Mamuju, 8enam.com.-Dinas Kelautan dan Perikanan (DKP) Provinsi Sulawesi Barat mematangkan langkah strategis penataan kawasan pesisir melalui koordinasi teknis yang digelar di Ruang Rapat Bidang Perikanan Tangkap, Rabu (06/05/2026). Pertemuan ini difokuskan pada sinkronisasi data spasial guna mendukung perencanaan pembangunan Kampung Nelayan Merah Putih.
Langkah ini merupakan wujud nyata komitmen Gubernur Sulawesi Barat, Suhardi Duka (SDK), dan Sekprov Junda Maulana dalam mengimplementasikan visi Panca Daya, khususnya pada pilar mendorong pertumbuhan ekonomi inklusif dan berkelanjutan di sektor kelautan.
Pastikan Kesesuaian Ruang Berbasis RZWP3K
Rapat yang dikoordinir oleh Kabid Perikanan Tangkap, Ilham, bersama Kabid Pengelolaan Kelautan dan Pesisir, Apriyadi, menitikberatkan pada identifikasi kesesuaian lokasi berdasarkan peta Rencana Zonasi Wilayah Pesisir dan Pulau-Pulau Kecil (RZWP3K).
Melalui metode overlay (tumpang susun) peta, tim teknis memastikan bahwa calon lokasi Kampung Nelayan tidak melanggar zona lindung atau kawasan konservasi.
”Kita ingin memastikan pembangunan kampung nelayan tidak hanya meningkatkan kesejahteraan, tetapi juga menjaga kelestarian lingkungan laut secara jangka panjang melalui pendekatan data spasial dan regulasi RZWP3K,” ungkap Apriyadi.
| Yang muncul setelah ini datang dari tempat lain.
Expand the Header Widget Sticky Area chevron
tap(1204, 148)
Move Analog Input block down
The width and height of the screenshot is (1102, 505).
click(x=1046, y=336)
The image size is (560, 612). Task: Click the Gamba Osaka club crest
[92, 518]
Mitigasi Konflik dan Potensi Wilayah
Berdasarkan hasil identifikasi sementara, beberapa titik dinilai sangat potensial untuk dikembangkan. Namun, tim tetap mencatat adanya area yang memerlukan kajian lanjutan guna menghindari konflik pemanfaatan ruang dengan sektor lain, serta memastikan aksesibilitas nelayan terhadap jalur pelayaran tetap optimal.
Sebagai tindak lanjut, DKP Sulbar menetapkan tiga langkah strategis:
- Verifikasi Lapangan: Peninjauan langsung ke lokasi potensial.
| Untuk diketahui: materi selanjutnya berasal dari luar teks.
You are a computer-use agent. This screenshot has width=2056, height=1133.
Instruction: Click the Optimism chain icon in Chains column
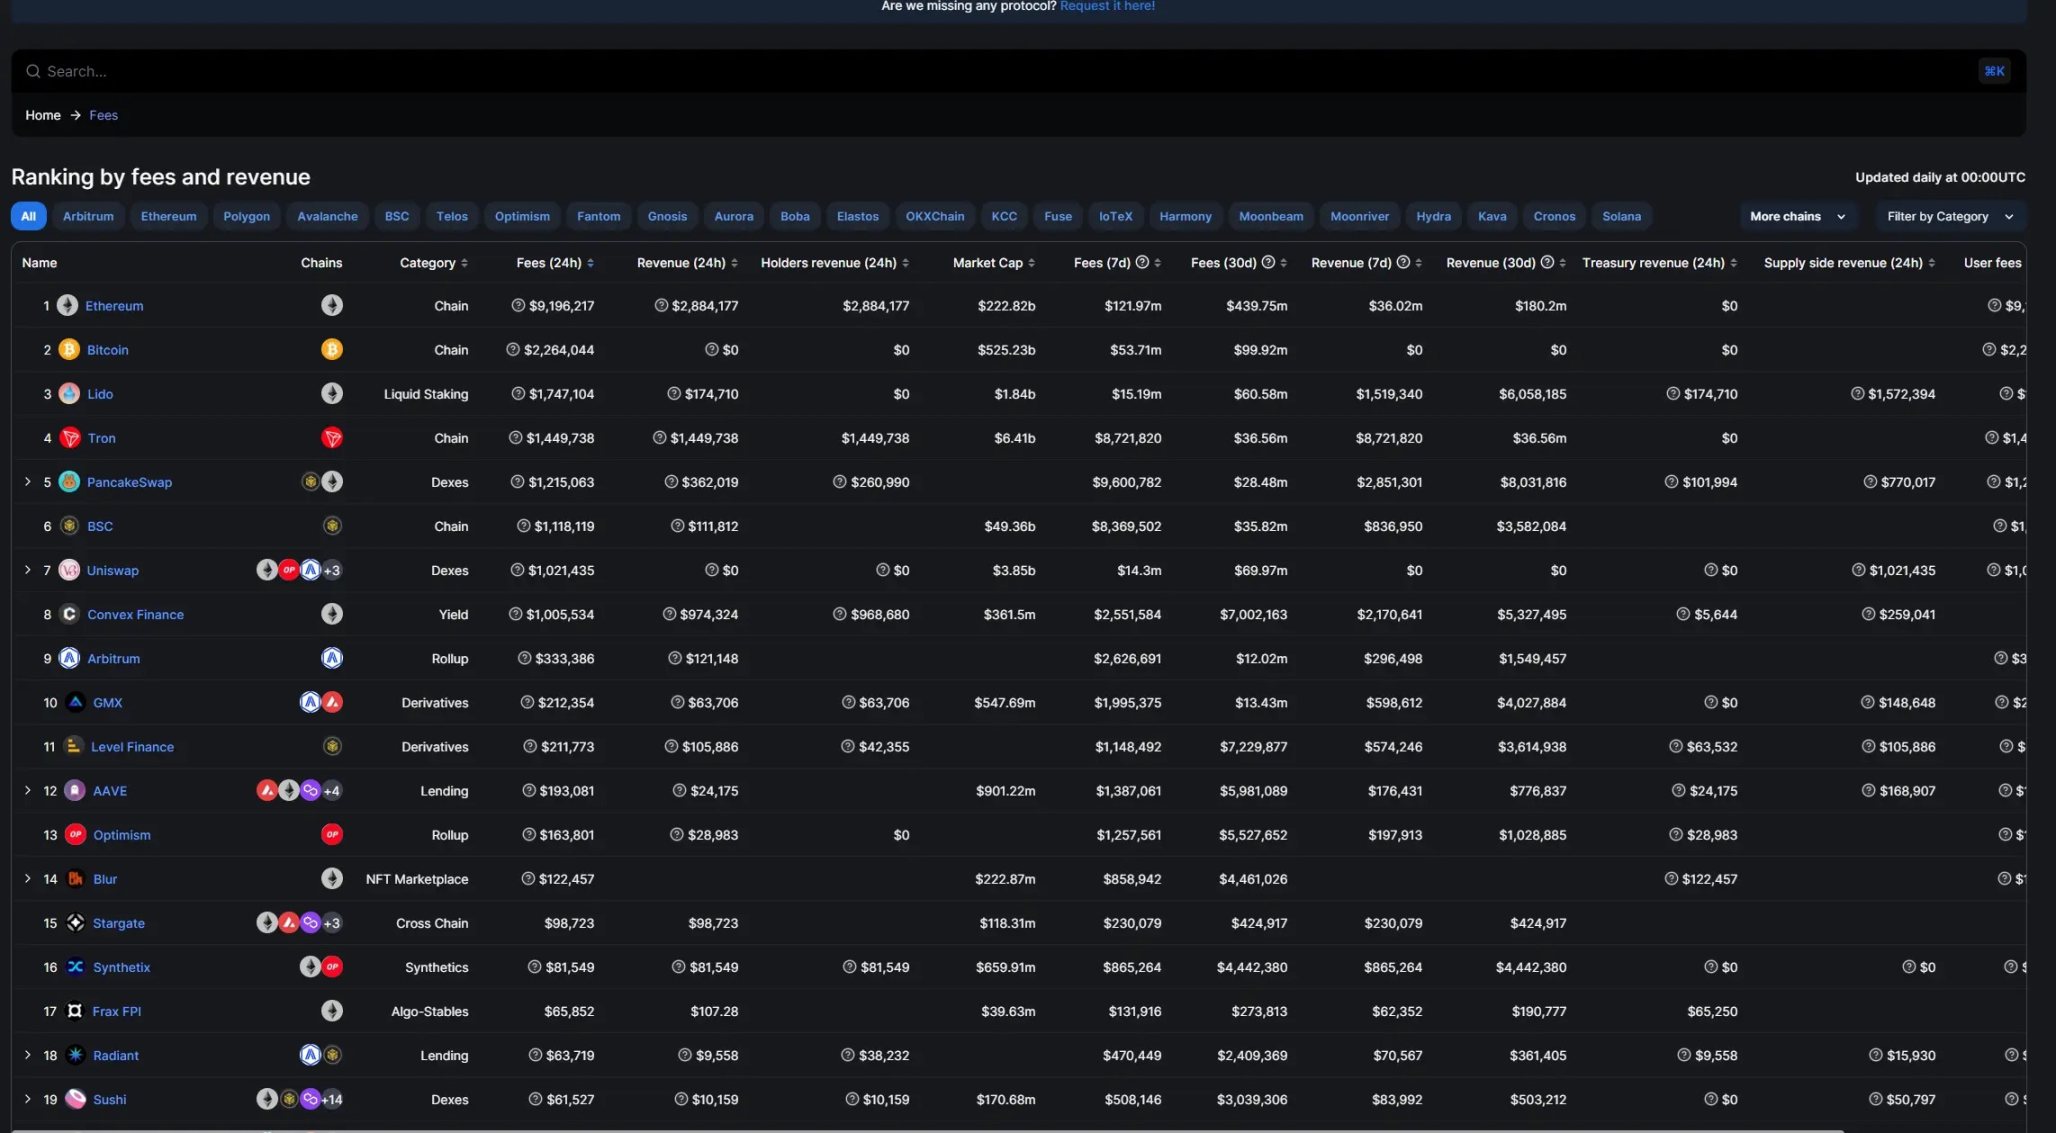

- Koordinasi Lintas Sektor: Memperkuat komunikasi terkait perizinan integrasi ruang.
- Penyempurnaan Dokumen: Finalisasi perencanaan agar sesuai standar teknis dan regulasi.
Membangun Masa Depan Ekonomi Nelayan
Kepala DKP Provinsi Sulawesi Barat, Safaruddin, memberikan apresiasi atas progres kolaborasi antarbidang tersebut. Ia optimistis program ini akan melahirkan model perkampungan nelayan yang modern namun tetap menjunjung tinggi kearifan lokal.
”Pembangunan Kampung Nelayan Merah Putih bukan sekadar membangun fisik, tetapi membangun masa depan ekonomi nelayan agar lebih tangguh dan mandiri, sesuai semangat Panca Daya yang kita usung,” pungkas Safaruddin.